━━━ Information provided

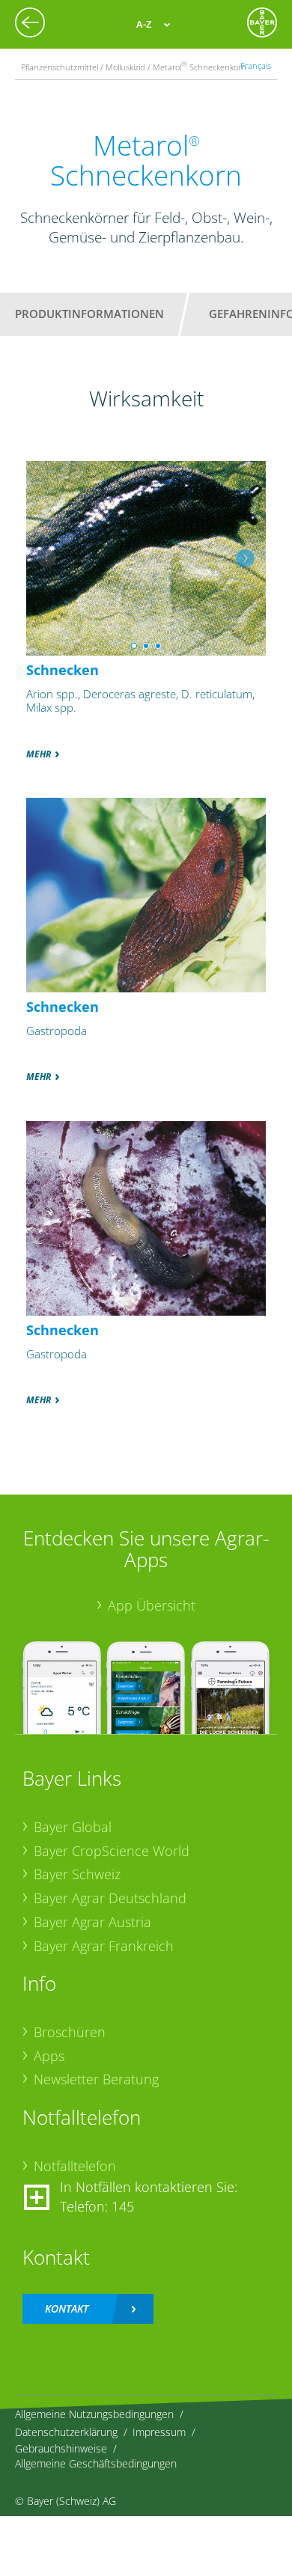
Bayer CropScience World (111, 1851)
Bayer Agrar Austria (92, 1922)
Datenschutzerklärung (66, 2432)
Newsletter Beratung (96, 2079)
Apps (49, 2056)
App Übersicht (151, 1605)
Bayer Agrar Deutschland (110, 1898)
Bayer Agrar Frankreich (104, 1946)
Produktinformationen (89, 313)
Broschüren (70, 2032)
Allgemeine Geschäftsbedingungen (96, 2463)
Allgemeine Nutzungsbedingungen (94, 2414)
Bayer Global (73, 1827)
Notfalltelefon (75, 2166)
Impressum (159, 2432)
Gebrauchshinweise (61, 2448)
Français (255, 65)
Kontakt (66, 2308)
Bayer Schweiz (77, 1874)
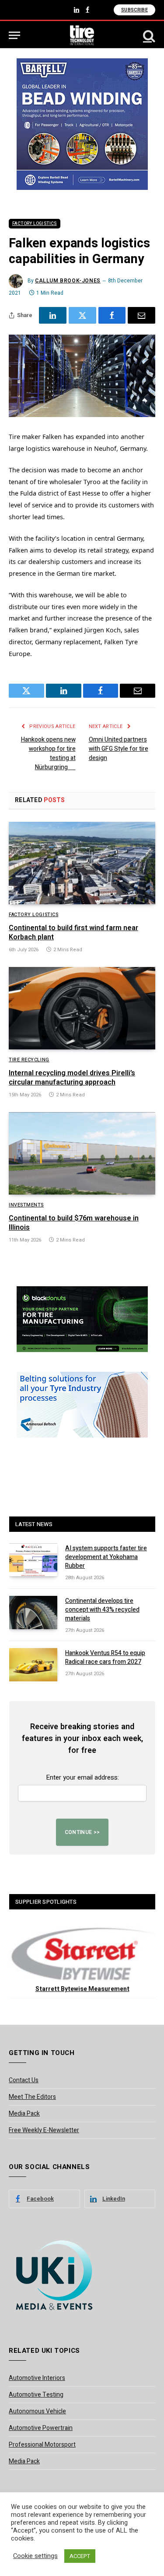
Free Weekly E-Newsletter (44, 2130)
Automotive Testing (36, 2394)
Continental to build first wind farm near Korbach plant (73, 933)
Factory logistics (34, 224)
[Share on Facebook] (112, 315)
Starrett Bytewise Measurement (82, 1989)
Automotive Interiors (37, 2378)
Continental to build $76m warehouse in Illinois (74, 1223)
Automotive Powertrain (41, 2428)
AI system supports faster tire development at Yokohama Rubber (106, 1557)
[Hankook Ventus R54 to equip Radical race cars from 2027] (33, 1664)
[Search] (148, 35)
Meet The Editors (32, 2096)
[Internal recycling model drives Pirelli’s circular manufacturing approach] (82, 1008)
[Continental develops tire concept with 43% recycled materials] (33, 1612)
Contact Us (23, 2080)
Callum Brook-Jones (68, 281)
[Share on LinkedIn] (52, 315)
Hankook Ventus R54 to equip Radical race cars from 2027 (105, 1657)
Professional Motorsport (42, 2444)
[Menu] (14, 35)
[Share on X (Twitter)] (82, 315)
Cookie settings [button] (35, 2556)
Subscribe (134, 10)
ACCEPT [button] (80, 2556)
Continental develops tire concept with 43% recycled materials (102, 1609)
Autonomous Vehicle (37, 2411)
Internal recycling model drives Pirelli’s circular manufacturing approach (72, 1078)
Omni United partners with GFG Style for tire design (118, 749)
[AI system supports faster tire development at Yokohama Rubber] (33, 1560)
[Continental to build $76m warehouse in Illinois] (82, 1153)
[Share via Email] (141, 315)
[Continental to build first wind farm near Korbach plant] (82, 863)
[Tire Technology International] (82, 35)
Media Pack (24, 2113)
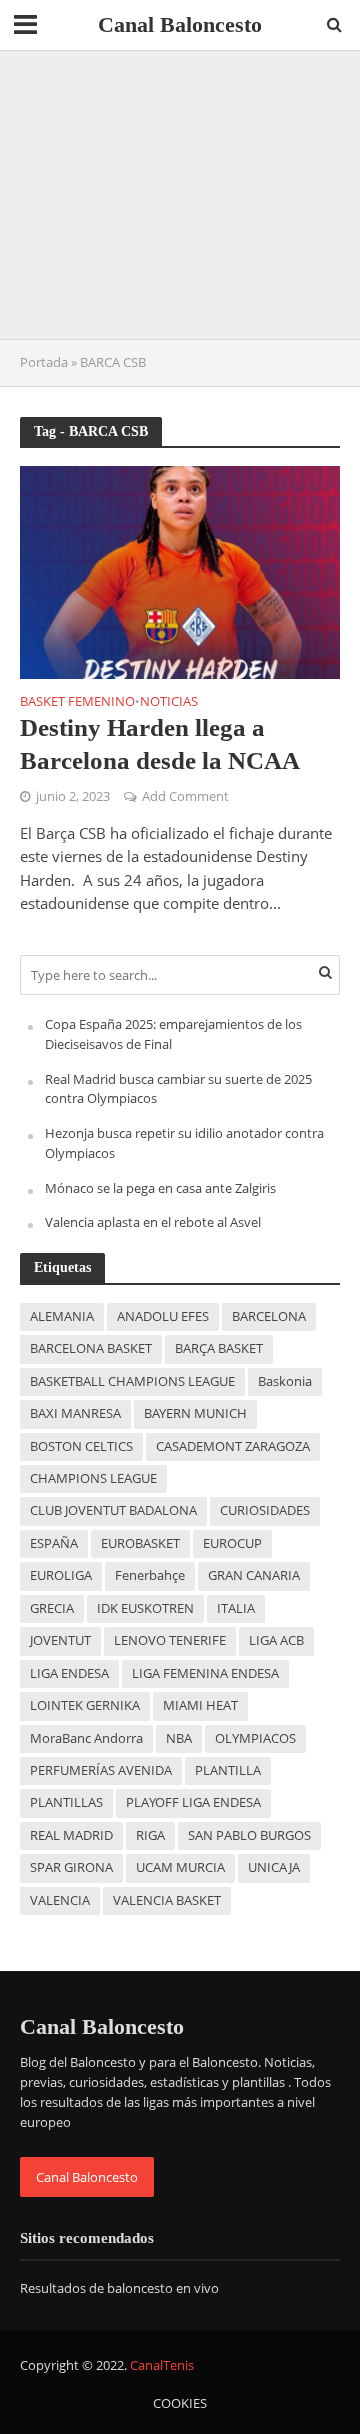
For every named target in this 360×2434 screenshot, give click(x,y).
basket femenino (77, 703)
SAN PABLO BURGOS (249, 1835)
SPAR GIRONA (71, 1867)
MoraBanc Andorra (86, 1738)
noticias (169, 703)
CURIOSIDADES (265, 1510)
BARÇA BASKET (219, 1348)
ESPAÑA (54, 1543)
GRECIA (52, 1608)
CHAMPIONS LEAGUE (93, 1478)
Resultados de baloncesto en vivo (119, 2288)
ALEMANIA (62, 1316)
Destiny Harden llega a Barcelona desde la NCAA (160, 743)
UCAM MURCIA (180, 1867)
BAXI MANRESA (75, 1413)
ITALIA (236, 1608)
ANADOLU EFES (163, 1316)
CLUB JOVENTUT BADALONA (113, 1510)
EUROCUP (232, 1543)
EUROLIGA (61, 1575)
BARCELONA (269, 1316)
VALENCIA (60, 1900)
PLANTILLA (228, 1770)
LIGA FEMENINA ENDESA (205, 1673)
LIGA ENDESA (69, 1673)
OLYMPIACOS (255, 1738)
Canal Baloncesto (180, 25)
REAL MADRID (71, 1835)
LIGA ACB (276, 1640)
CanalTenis (162, 2365)
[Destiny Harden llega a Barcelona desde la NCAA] (180, 570)
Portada (44, 362)
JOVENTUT (60, 1640)
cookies (180, 2403)
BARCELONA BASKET (91, 1348)
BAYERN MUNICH (195, 1413)
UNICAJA (274, 1867)
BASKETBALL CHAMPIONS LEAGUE (132, 1381)
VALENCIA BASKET (167, 1900)
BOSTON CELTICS (81, 1446)
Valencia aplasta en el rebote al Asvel (153, 1222)
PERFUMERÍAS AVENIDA (101, 1770)
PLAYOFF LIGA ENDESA (193, 1802)
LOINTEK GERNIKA (85, 1705)
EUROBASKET (140, 1543)
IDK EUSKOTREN (145, 1608)
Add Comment (185, 796)
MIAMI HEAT (200, 1705)
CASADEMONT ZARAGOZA (233, 1446)
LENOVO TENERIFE (170, 1640)
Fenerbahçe (150, 1575)
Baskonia (285, 1381)
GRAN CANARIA (254, 1575)
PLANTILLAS (66, 1802)
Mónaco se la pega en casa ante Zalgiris (160, 1188)
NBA (179, 1738)
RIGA (150, 1835)
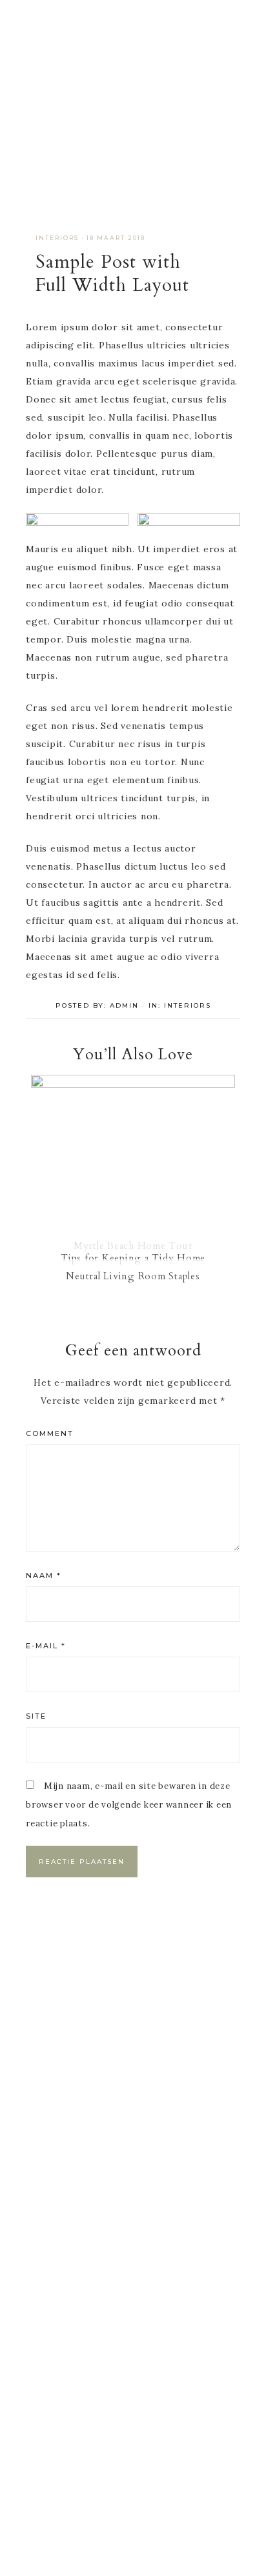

━━━━━━

**Instructions to follow:** Transcribe the listing above in full. Pictures are not part of the copy.

**Task output:**
Bayer CropScience World (111, 1851)
Bayer Agrar Austria (92, 1922)
Datenschutzerklärung (66, 2432)
Newsletter Beratung (96, 2079)
Apps (49, 2056)
App Übersicht (151, 1605)
Bayer Agrar Deutschland (110, 1898)
Bayer Agrar Frankreich (104, 1946)
Produktinformationen (89, 313)
Broschüren (70, 2032)
Allgemeine Geschäftsbedingungen (96, 2463)
Allgemeine Nutzungsbedingungen (94, 2414)
Bayer Global (73, 1827)
Notfalltelefon (75, 2166)
Impressum (159, 2432)
Gebrauchshinweise (61, 2448)
Français (255, 65)
Kontakt (66, 2308)
Bayer Schweiz (77, 1874)
Free Weekly E-Newsletter (44, 2130)
Automotive Testing (36, 2394)
Continental to build first wind farm near Korbach plant (73, 933)
Factory logistics (34, 224)
[Share on Facebook] (112, 315)
Starrett Bytewise Measurement (82, 1989)
Automotive Interiors (37, 2378)
Continental to build $76m warehouse in Illinois (74, 1223)
Automotive Powertrain (41, 2428)
AI system supports faster tire development at Yokohama Rubber (106, 1557)
[Hankook Ventus R54 to equip Radical race cars from 2027] (33, 1664)
[Search] (148, 35)
Meet The Editors (32, 2096)
[Internal recycling model drives Pirelli’s circular manufacturing approach] (82, 1008)
[Continental develops tire concept with 43% recycled materials] (33, 1612)
Contact Us (23, 2080)
Callum Brook-Jones (68, 281)
[Share on LinkedIn] (52, 315)
Hankook Ventus R54 to equip Radical race cars from 2027 (105, 1657)
Professional Motorsport (42, 2444)
[Menu] (14, 35)
[Share on X (Twitter)] (82, 315)
Cookie settings [button] (35, 2556)
Subscribe (134, 10)
ACCEPT [button] (80, 2556)
Continental develops tire concept with 43% recycled materials (102, 1609)
Autonomous Vehicle (37, 2411)
Internal recycling model drives Pirelli’s circular manufacturing approach (72, 1078)
Omni United partners with GFG Style for tire design (118, 749)
[AI system supports faster tire development at Yokohama Rubber] (33, 1560)
[Continental to build $76m warehouse in Illinois] (82, 1153)
[Share via Email] (141, 315)
[Continental to build first wind farm near Korbach plant] (82, 863)
[Tire Technology International] (82, 35)
Media Pack (24, 2113)
For every named target in this 360×2434 screenshot, give click(x,y).
basket femenino (77, 703)
SAN PABLO BURGOS (249, 1835)
SPAR GIRONA (71, 1867)
MoraBanc Andorra (86, 1738)
noticias (169, 703)
CURIOSIDADES (265, 1510)
BARÇA BASKET (219, 1348)
ESPAÑA (54, 1543)
GRECIA (52, 1608)
CHAMPIONS LEAGUE (93, 1478)
Resultados de baloncesto en vivo (119, 2288)
ALEMANIA (62, 1316)
Destiny Harden llega a Barcelona desde la NCAA (160, 743)
UCAM MURCIA (180, 1867)
BAXI MANRESA (75, 1413)
ITALIA (236, 1608)
ANADOLU EFES (163, 1316)
CLUB JOVENTUT BADALONA (113, 1510)
EUROCUP (232, 1543)
EUROLIGA (61, 1575)
BARCELONA (269, 1316)
VALENCIA (60, 1900)
PLANTILLA (228, 1770)
LIGA FEMENINA ENDESA (205, 1673)
LIGA ENDESA (69, 1673)
OLYMPIACOS (255, 1738)
Canal Baloncesto (180, 25)
REAL MADRID (71, 1835)
LIGA ACB (276, 1640)
CanalTenis (162, 2365)
[Destiny Harden llega a Barcelona desde la NCAA] (180, 570)
Portada (44, 362)
JOVENTUT (60, 1640)
cookies (180, 2403)
BARCELONA BASKET (91, 1348)
BAYERN MUNICH (195, 1413)
UNICAJA (274, 1867)
BASKETBALL CHAMPIONS LEAGUE (132, 1381)
VALENCIA BASKET (167, 1900)
BOSTON CELTICS (81, 1446)
Valencia aplasta en el rebote al Asvel (153, 1222)
PERFUMERÍAS AVENIDA (101, 1770)
PLAYOFF LIGA ENDESA (193, 1802)
LOINTEK GERNIKA (85, 1705)
EUROBASKET (140, 1543)
IDK EUSKOTREN (145, 1608)
Add Comment (185, 796)
MIAMI HEAT (200, 1705)
CASADEMONT ZARAGOZA (233, 1446)
LENOVO TENERIFE (170, 1640)
Fenerbahçe (150, 1575)
Baskonia (285, 1381)
GRAN CANARIA (254, 1575)
PLANTILLAS (66, 1802)
Mónaco se la pega en casa ante Zalgiris (160, 1188)
NBA (179, 1738)
RIGA (150, 1835)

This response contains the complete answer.